When states issued stay-at-home mandates last year, most of the country was working in a fully-functioning office one day then setting up laptop computers on their kitchen table the next. For those who lacked a home office, carving out a workspace in your home or apartment required purchasing at minimum, a desk, monitors and an office chair. 

These states will allow individuals to write off expenses incurred in 2020 for setting up a home office due to the COVID-19 pandemic, only if they were not reimbursed by their employers. Each state has different criteria, and to be clear, will provide deductions for unreimbursed employee business expenses only.
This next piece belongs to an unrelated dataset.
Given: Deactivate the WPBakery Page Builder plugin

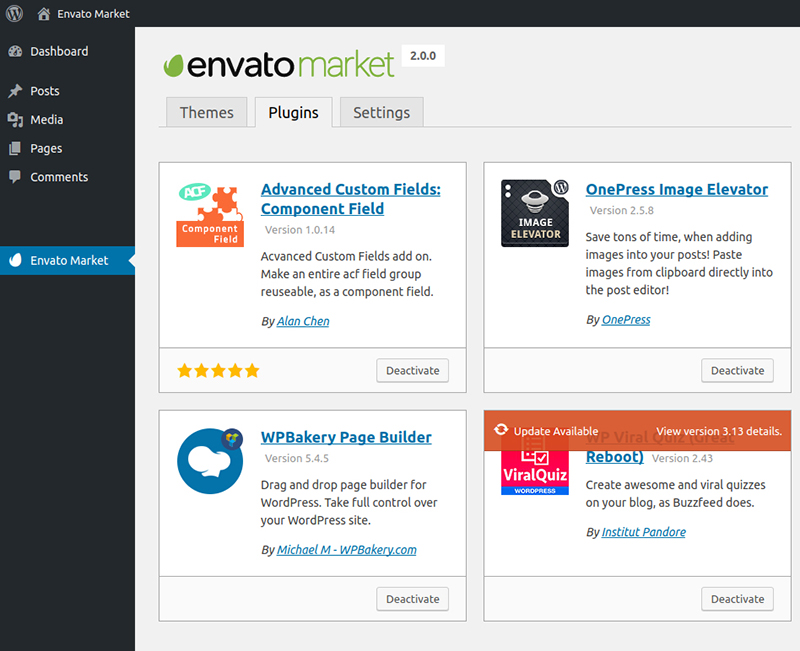Looking at the screenshot, I should coord(412,599).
In California, the Franchise Tax Board (FTB) allows you to itemize deductions like office furniture, but you may also be able to deduct a portion of your rent, mortgage interest and utility bills attributable to the newly-created office space. If you are not an independent contractor, you do not qualify, and are unable to take advantage of these deductions on your federal income taxes. 

But if you reside in California or one of the other six states, you do not need to be an independent contractor to claim unreimbursed employee expenses as an itemized deduction on your state income tax returns.

Note, the deductions claimed on your return must exceed the standard deduction for that state. In California the standard deduction amount for single or separate taxpayers will increase from $4,536 to $4,601 for tax year 2020. For married filing/Registered Domestic Partner (RDP) jointly, qualifying widower, or head of household taxpayers, the standard deduction increases from $9,074 to $9,202 for tax year 2020.